_Task goal_: What is the number of lines in the data that hold the string "agent"? Reply with that number only.

_Working data_:

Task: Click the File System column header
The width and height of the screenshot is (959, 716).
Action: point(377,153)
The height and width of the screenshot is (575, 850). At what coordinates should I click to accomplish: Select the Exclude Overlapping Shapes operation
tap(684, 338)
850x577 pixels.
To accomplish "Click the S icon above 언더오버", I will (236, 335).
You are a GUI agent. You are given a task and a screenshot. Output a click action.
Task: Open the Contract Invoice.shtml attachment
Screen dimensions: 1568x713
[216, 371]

...

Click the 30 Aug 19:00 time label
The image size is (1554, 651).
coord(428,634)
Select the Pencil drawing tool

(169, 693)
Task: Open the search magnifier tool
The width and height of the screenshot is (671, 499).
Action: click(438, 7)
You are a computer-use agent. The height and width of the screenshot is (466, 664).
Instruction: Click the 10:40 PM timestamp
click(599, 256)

_Solution below_: 2